# 2012 cruze 1,4 coolant leak



## DCCRUZE (Jul 23, 2017)

I have a coolant leak.. i ran Die in the system and have checked all hoses and fittings with the ultraviolet light and have not sen a trace of anything anywhere..Any suggestion would be appreciated..it is a slow leak ..my only guess is a head gasket Thanks


----------



## Blasirl (Mar 31, 2015)

DCCRUZE said:


> I have a coolant leak.. i ran Die in the system and have checked all hoses and fittings with the ultraviolet light and have not sen a trace of anything anywhere..Any suggestion would be appreciated..it is a slow leak ..my only guess is a head gasket Thanks


*

I would think you would have white smoke and/or frothy oil if you had a head gasket leak.

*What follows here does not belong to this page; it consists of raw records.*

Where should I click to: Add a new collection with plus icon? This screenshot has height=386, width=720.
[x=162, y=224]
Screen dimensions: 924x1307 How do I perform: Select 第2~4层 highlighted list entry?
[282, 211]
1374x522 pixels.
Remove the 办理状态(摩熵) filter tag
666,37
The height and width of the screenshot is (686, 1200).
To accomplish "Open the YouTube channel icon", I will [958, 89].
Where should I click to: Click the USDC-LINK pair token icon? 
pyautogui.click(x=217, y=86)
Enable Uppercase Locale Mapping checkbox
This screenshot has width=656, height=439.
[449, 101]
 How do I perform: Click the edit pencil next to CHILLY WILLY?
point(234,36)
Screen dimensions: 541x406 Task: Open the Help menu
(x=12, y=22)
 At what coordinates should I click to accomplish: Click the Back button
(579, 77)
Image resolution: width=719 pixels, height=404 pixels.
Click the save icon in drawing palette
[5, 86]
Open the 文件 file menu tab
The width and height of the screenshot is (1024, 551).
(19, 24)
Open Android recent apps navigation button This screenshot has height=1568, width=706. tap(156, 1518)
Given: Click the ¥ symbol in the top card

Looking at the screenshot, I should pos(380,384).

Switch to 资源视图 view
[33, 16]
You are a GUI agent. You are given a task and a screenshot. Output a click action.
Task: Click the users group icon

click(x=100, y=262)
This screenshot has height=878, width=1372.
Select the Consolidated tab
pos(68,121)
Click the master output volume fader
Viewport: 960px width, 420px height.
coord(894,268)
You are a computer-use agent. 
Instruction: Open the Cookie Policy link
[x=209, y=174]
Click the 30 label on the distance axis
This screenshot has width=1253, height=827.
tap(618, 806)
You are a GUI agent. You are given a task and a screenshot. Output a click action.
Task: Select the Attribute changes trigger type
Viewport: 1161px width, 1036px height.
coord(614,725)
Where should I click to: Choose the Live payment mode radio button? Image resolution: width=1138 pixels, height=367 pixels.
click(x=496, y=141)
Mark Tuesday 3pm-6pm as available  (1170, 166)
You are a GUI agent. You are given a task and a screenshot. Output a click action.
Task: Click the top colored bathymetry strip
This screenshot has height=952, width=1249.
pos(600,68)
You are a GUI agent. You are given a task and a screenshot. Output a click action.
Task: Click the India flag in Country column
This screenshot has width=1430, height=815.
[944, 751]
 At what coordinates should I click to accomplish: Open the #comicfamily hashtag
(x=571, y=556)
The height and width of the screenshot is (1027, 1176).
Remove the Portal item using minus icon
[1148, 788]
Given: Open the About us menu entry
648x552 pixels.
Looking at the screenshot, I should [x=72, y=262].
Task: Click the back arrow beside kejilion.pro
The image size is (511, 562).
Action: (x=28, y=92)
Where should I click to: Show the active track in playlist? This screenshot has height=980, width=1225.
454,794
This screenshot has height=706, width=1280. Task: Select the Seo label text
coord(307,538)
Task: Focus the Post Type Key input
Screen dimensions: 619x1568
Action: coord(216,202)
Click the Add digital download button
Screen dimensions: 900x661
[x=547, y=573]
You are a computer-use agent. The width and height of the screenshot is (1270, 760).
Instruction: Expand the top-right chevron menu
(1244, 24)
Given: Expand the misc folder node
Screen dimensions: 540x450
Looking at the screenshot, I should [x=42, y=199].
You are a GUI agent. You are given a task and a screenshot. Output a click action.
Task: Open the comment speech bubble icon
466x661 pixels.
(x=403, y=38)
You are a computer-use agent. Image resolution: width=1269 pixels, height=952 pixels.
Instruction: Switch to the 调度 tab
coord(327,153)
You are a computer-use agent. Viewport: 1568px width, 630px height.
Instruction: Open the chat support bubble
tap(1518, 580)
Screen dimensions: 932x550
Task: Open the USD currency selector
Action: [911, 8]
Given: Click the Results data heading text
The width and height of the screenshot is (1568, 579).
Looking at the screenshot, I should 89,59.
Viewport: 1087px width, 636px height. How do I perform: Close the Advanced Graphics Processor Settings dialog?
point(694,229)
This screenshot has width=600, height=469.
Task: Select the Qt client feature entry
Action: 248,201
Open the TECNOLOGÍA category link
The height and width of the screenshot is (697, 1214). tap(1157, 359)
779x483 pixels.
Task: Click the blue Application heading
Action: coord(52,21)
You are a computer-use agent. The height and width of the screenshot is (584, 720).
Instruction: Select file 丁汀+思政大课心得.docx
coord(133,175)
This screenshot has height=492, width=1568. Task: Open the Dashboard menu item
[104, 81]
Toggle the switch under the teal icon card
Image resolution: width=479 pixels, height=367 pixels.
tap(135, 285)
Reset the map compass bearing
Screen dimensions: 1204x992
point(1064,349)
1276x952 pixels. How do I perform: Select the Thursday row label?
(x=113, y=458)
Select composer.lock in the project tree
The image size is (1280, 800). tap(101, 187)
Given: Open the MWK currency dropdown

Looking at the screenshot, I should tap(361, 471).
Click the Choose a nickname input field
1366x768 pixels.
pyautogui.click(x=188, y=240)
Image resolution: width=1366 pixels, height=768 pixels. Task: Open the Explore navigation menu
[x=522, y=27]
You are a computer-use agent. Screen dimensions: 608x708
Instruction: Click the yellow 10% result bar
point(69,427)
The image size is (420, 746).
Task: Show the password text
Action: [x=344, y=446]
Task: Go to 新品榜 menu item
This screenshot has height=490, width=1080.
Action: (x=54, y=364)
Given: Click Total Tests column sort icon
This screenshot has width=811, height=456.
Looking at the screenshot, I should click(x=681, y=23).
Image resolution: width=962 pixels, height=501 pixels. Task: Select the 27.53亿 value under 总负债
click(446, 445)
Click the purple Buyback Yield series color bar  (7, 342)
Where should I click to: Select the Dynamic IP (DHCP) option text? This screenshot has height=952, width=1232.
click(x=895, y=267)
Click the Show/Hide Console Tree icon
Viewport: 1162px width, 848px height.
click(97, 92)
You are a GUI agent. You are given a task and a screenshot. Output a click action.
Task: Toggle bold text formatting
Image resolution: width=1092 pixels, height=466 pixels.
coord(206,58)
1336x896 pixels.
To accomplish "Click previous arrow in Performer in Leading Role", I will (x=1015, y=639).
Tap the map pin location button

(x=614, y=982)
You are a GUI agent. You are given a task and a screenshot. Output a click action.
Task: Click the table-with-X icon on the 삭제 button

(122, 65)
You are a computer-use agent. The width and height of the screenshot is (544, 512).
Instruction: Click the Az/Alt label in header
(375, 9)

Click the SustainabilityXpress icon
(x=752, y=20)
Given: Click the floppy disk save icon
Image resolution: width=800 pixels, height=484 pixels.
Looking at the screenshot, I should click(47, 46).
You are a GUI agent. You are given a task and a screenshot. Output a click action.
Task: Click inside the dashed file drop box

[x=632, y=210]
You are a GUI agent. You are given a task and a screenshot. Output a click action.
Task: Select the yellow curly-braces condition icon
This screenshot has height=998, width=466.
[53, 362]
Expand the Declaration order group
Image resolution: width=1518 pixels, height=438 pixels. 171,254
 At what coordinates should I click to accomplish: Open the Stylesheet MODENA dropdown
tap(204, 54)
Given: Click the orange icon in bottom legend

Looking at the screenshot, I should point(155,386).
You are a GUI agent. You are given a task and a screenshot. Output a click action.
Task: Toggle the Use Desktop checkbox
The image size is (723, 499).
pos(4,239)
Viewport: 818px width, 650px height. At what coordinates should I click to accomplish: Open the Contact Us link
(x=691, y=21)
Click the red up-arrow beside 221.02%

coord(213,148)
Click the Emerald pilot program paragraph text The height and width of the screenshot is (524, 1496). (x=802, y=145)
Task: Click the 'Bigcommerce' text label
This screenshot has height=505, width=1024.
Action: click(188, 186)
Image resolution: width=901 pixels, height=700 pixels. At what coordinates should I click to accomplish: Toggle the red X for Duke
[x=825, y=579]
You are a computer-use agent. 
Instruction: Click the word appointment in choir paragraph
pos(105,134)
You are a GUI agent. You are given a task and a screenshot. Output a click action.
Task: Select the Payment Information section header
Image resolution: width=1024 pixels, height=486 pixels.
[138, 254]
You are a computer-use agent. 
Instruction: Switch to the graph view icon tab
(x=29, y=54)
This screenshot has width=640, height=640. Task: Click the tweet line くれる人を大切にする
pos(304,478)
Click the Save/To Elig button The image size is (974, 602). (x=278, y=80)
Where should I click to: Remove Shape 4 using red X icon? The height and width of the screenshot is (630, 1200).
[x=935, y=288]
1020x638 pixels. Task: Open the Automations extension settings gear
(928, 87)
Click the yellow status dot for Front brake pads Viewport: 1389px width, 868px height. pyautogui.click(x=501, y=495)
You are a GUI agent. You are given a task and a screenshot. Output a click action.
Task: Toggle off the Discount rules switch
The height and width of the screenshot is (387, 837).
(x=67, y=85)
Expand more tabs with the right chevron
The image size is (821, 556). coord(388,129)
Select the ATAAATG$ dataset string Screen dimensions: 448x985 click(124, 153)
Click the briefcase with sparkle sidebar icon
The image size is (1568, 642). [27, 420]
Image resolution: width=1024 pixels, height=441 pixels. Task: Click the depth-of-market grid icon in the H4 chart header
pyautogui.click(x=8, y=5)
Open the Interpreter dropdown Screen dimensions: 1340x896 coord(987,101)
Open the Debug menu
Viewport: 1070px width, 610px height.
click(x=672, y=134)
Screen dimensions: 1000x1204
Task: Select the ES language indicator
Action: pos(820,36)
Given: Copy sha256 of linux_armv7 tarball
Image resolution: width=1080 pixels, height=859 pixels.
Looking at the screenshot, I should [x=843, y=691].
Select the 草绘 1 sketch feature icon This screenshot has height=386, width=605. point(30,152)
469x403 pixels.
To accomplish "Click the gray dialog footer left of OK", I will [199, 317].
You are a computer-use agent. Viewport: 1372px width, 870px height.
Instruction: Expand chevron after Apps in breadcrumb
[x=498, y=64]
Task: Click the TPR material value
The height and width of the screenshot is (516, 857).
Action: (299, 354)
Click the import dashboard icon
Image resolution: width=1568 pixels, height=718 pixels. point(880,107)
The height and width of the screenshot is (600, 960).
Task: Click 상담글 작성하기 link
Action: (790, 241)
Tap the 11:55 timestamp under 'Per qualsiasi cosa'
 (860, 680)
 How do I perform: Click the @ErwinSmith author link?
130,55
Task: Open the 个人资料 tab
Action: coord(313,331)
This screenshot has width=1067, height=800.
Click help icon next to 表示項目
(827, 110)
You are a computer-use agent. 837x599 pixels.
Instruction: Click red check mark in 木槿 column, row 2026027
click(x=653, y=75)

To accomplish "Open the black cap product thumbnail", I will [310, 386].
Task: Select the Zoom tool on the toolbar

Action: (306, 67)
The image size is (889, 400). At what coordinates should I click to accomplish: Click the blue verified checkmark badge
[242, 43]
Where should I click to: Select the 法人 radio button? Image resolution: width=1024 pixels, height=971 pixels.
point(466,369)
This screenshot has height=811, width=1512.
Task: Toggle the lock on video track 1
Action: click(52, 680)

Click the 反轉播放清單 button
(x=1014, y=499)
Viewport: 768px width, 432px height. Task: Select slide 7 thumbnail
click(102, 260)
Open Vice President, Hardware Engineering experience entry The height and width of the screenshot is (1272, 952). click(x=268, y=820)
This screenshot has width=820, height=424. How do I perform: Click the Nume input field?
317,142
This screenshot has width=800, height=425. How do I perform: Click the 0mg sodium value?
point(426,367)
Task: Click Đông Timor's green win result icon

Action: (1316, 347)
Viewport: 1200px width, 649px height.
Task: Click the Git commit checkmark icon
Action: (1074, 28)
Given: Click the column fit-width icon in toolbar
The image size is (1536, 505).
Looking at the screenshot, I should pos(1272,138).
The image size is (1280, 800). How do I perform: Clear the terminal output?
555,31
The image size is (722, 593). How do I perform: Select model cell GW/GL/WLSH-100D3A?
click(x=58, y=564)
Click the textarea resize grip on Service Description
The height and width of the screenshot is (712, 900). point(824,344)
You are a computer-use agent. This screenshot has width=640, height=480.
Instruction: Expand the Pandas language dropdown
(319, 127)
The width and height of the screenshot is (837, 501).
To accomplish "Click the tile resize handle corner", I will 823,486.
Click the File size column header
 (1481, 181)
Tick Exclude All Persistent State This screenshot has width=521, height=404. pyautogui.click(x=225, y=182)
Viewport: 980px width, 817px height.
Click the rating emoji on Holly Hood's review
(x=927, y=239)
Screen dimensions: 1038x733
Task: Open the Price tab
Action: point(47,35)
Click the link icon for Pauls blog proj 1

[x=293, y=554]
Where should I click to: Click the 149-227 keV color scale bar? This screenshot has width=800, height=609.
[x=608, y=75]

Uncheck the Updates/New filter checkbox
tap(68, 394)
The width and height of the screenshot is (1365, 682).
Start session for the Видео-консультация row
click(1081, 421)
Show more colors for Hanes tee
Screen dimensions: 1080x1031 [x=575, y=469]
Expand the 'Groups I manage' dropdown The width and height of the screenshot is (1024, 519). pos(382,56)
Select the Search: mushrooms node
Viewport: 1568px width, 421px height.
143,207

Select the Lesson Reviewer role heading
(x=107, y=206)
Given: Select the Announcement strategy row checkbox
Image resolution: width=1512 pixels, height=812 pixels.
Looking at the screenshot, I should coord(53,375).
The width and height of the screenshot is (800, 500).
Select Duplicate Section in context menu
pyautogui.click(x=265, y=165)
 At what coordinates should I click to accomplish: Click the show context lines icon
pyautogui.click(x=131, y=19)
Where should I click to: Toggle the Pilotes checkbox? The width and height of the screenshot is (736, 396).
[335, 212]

Here is a few of my favorite threads....


Coolant Leak - Bad Water Outlet?*


*Water outlet - How to know if it failed? Replace proactively?*


*How-To: Replace 2011-2016 Cruze 1.4L Coolant/Water Outlet*


*Mysterious coolant loss*


*FIX: Coolant Odors/Coolant Loss From Reservoir*


----------



## DCCRUZE (Jul 23, 2017)

Thanks for the reply..I replaced the water outlet the hose had broken in it and thought that was my problem..But still loosing coolant,,like i said i ran dye in system and cannot find a drop anywhere with my light


----------



## DCCRUZE (Jul 23, 2017)

Yeah no water in oil or white smoke..im thinking maybe a small pinhole in gasket ..Just dont know


----------



## DCCRUZE (Jul 23, 2017)

gonna get me a pressure tester i guess


----------



## Robby (Mar 1, 2013)

Rate/volume of loss over miles/time?

Rob


----------



## Davep (Apr 14, 2014)

My 2014 1.4 only has 43M km on it (under 30M miles), and it lost half the reservoir over the winter. The dealer replaced the water pump under warranty last month. The coolant loss warranty check was performed a couple of years ago, but everything checked out at that time.


----------



## DCCRUZE (Jul 23, 2017)

i just ordered the 23mm x 4mm viton o ring .. i noticed a lot of coolant in the outside threads of the tank ,,looks like it might not be sealing,,anyway this is a good price and shipping.cost me $5.50...http://www.oringsandmore.com/viton-fkm-o-ring-23-x-4mm-price-for-1-pc/


----------



## ProDigit (Aug 31, 2015)

Davep said:


> My 2014 1.4 only has 43M km on it (under 30M miles), and it lost half the reservoir over the winter. The dealer replaced the water pump under warranty last month. The coolant loss warranty check was performed a couple of years ago, but everything checked out at that time.


30M miles, or 30k Miles?
If 30M miles, please teach us your secrets!


----------



## Davep (Apr 14, 2014)

Hahaha! Oops! For some reason out of habit I always think of 1000 as M from Roman Numerals. You would think after having lived with Metric since the mid seventies, I would know better by now. :idiot:


----------



## Hymppis (May 6, 2018)

Hi here is one case you might check,
yesterday i found handsize spot of coolant under my car, so i did open palstic cover to see where it's leaking...
just to see whole radiator has collapsed.
I do drive often in Russia and here in Finland my own homestreet is still one big building site with at least three bad potholes 
which you can not avoid, stress has been enough to aluminium.


----------



## Hymppis (May 6, 2018)

The car came back from service, tomorrow we are heading for new trip, so it's good to check everything is ok under the hood, guess what? the new radiator is having cut in same place by the manufacturer for unknown reason maybe for heat expansion but this is clearly weak spot right there.


----------